- _Text section_:
A 27-year-old British man who spent almost two years in prison in Australia after being accused of raping an American backpacker while she was asleep has been acquitted at a retrial.

Scott Harry Richardson, from Bristol, was acquitted by a jury in Sydney after new, more advanced DNA testing found traces of a second man on a sample taken from the woman. 

He had previously been convicted of two counts of sexual intercourse without consent of a 23-year-old woman at an impromptu house party in an inner-city apartment in Sydney in 2015. 

Mr Richardson, who had been working as a wine advisor in Australia, spent about 22 months in prison before being released on bail last August after an appeals court quashed his conviction and ordered a retrial. The court ordered him to live in Bristol until his retrial earlier this month.

The woman, who was at the party with her boyfriend, accused Mr Richardson of raping her while she was sleeping on a couch. 

But Mr Richardson, who lived in the apartment with his then girlfriend, denied the charges, saying he had woken before dawn and saw someone sleeping under a duvet on the couch. He said he jumped on the person, but immediately moved away when he realised it was a stranger rather than his friend.  

"I thought it was my friend James," he told the court. 

"I realised by the size of the person it wasn’t my friend James. I got off and said ‘sorry’ and left."

However, fresh DNA testing on a sample taken from the woman’s vagina detected two male profiles. 

The court heard that the testing, conducted in the state of South Australia, was more “discriminatory” than the initial testing conducted in the state of New South Wales. The later testing mapped 27 genetic markers on the Y chromosome, compared with the earlier testing, which mapped 17 markers – and this enabled the detection of the second male.

Mr Richardson’s lawyers had claimed that the detection of his DNA was due to a “secondary transfer” and that his DNA had been transferred via ordinary contact or touch.

The appeals court found that the later DNA evidence was “compelling” and quashed his conviction.

At the initial trial, Mr Richardson was described as a talented hockey player and university graduate who taught English internationally before moving to Australia to work.

- _Collected data_:
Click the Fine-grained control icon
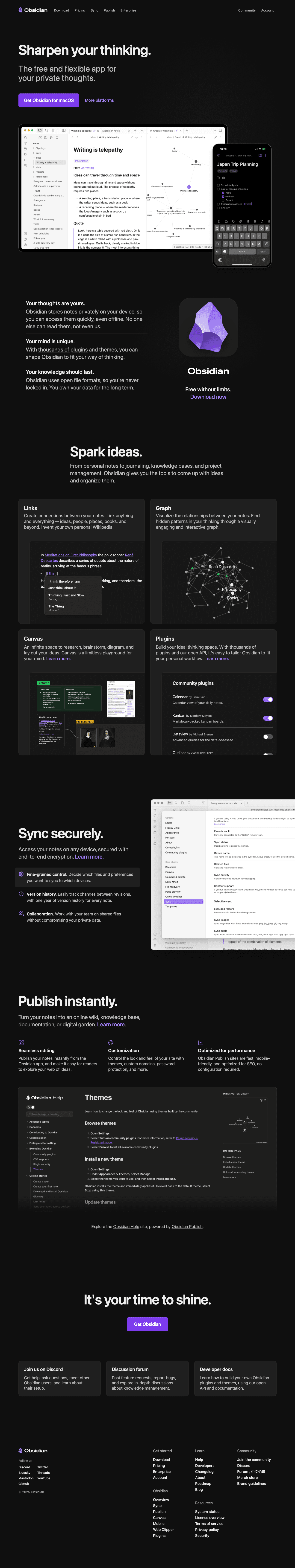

- _Work instructions_:
1 - In the article about the retrial, reproduce word for word the passage starting with "A 27-year-old British man who" and going on through "from the woman.".
2 - List every geographic place named in the article about the retrial.

- _Task responses_:
1 -
A 27-year-old British man who spent almost two years in prison in Australia after being accused of raping an American backpacker while she was asleep has been acquitted at a retrial.

Scott Harry Richardson, from Bristol, was acquitted by a jury in Sydney after new, more advanced DNA testing found traces of a second man on a sample taken from the woman.

2 -
Australia
Bristol
Sydney
South Australia
New South Wales